> WHAT IS REQUIRED:
Rewrite the records from the line with "Given: Click the page scrollbar thumb" to the line with "Click the Dashboard", switching "thumbnail" to "preview image" and leaving everything else unchanged.

Data entries
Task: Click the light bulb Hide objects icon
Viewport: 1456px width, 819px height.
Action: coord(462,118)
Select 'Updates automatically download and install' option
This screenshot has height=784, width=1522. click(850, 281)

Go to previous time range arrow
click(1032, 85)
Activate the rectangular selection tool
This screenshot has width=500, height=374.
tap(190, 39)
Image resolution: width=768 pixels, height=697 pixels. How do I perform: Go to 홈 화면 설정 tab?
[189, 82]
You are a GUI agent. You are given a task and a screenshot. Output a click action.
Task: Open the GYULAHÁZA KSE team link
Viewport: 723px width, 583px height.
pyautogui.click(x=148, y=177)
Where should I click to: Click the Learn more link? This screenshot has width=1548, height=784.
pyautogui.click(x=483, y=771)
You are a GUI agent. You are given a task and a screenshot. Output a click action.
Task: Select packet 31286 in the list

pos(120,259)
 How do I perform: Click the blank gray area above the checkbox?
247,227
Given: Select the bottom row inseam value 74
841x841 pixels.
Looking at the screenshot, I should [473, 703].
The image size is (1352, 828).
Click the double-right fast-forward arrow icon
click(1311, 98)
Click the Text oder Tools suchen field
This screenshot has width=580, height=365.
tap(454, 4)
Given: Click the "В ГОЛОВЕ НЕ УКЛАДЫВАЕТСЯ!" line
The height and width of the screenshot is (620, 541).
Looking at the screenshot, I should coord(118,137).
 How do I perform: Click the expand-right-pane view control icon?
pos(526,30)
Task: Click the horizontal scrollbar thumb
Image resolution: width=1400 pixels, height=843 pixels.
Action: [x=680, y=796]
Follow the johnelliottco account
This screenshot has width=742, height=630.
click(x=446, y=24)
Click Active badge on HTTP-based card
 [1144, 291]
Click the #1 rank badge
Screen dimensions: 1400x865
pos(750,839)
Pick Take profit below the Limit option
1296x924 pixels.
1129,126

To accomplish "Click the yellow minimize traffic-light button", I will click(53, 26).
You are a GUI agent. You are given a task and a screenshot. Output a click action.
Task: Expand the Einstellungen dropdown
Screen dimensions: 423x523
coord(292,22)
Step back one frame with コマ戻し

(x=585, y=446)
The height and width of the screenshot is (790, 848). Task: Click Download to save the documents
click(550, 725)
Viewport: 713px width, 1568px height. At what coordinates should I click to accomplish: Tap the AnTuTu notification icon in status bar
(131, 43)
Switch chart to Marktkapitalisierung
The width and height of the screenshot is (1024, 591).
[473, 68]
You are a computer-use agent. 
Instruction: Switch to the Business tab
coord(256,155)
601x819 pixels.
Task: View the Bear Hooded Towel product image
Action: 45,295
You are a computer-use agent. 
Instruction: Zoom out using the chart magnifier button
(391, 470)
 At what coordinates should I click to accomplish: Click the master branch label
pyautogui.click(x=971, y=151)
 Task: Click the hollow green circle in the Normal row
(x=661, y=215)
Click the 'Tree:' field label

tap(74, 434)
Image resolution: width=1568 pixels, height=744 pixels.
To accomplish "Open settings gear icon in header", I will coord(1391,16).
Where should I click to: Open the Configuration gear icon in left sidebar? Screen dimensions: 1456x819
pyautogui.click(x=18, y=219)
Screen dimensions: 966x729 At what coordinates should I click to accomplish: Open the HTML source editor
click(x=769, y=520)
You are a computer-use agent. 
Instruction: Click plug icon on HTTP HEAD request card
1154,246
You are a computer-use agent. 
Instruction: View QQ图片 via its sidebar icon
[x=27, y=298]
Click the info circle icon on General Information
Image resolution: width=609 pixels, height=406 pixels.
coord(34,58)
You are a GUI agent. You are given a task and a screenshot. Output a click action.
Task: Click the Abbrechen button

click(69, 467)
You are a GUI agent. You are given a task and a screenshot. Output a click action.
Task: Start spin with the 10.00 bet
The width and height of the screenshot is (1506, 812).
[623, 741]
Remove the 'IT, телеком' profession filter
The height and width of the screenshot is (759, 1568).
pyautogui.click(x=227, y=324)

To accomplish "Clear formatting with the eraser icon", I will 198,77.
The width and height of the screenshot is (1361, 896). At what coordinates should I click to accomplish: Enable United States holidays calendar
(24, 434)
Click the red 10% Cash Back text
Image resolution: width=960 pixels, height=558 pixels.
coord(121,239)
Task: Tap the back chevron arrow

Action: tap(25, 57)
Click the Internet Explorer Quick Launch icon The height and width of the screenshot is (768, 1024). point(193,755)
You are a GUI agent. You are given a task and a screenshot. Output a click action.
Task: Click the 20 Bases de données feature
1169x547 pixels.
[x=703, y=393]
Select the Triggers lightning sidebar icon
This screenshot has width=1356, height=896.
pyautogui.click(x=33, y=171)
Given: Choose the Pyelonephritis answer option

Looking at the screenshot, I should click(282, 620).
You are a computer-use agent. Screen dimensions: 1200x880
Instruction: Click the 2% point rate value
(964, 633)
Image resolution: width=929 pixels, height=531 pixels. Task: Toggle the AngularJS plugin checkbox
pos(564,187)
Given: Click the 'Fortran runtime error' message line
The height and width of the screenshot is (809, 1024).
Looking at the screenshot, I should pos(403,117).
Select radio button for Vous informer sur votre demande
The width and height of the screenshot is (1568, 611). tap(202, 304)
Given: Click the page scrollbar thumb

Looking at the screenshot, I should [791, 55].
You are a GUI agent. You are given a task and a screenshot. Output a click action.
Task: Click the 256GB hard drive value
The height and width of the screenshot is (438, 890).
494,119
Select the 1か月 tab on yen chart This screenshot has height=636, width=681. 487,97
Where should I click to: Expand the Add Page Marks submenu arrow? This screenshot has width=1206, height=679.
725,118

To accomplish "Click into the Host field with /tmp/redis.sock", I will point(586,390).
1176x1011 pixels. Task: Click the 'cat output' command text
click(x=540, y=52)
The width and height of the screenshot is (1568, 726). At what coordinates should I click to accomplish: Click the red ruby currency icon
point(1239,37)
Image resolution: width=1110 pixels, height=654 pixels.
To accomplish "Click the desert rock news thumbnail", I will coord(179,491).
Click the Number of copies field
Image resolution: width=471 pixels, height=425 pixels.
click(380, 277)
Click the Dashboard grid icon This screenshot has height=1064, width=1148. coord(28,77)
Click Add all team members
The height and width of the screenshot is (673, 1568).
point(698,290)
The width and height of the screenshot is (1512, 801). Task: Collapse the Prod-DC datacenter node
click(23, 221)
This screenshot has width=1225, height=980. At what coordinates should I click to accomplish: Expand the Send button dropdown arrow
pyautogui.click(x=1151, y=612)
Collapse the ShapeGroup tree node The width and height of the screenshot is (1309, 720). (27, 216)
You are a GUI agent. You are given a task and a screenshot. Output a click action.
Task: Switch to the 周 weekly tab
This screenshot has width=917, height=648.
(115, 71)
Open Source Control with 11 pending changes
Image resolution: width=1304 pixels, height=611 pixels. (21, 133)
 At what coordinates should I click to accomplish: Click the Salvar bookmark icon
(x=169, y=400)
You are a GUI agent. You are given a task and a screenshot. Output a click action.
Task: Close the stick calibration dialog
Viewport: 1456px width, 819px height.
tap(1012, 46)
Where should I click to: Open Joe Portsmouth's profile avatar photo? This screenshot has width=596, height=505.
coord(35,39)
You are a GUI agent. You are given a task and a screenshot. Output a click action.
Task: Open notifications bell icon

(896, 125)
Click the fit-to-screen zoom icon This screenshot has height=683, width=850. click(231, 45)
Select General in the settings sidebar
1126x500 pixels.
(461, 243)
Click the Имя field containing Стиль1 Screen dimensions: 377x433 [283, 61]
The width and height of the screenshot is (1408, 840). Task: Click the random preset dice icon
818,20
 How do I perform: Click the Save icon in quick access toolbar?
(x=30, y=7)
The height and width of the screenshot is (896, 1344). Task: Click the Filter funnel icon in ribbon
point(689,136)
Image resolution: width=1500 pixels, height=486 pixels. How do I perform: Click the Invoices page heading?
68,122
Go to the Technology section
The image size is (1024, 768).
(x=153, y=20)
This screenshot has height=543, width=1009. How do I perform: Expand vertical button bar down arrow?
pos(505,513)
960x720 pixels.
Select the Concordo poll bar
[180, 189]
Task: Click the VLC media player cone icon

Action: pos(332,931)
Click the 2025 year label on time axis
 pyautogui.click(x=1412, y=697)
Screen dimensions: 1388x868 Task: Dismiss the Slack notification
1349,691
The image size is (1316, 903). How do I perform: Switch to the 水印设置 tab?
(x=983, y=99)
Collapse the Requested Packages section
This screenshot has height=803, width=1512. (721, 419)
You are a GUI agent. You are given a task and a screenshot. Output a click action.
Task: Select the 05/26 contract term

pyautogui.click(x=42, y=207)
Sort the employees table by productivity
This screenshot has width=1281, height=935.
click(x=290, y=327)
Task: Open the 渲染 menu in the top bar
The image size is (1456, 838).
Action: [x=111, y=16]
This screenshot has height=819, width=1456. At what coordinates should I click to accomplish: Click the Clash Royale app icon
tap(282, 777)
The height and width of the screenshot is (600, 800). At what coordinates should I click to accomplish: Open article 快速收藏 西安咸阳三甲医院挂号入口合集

> ANSWER TO THE TASK:
Given: Click the page scrollbar thumb

Looking at the screenshot, I should [791, 55].
You are a GUI agent. You are given a task and a screenshot. Output a click action.
Task: Click the 256GB hard drive value
The height and width of the screenshot is (438, 890).
494,119
Select the 1か月 tab on yen chart This screenshot has height=636, width=681. 487,97
Where should I click to: Expand the Add Page Marks submenu arrow? This screenshot has width=1206, height=679.
725,118

To accomplish "Click into the Host field with /tmp/redis.sock", I will point(586,390).
1176x1011 pixels. Task: Click the 'cat output' command text
click(x=540, y=52)
The width and height of the screenshot is (1568, 726). At what coordinates should I click to accomplish: Click the red ruby currency icon
point(1239,37)
Image resolution: width=1110 pixels, height=654 pixels.
To accomplish "Click the desert rock news preview image", I will coord(179,491).
Click the Number of copies field
Image resolution: width=471 pixels, height=425 pixels.
click(380, 277)
Click the Dashboard grid icon This screenshot has height=1064, width=1148. coord(28,77)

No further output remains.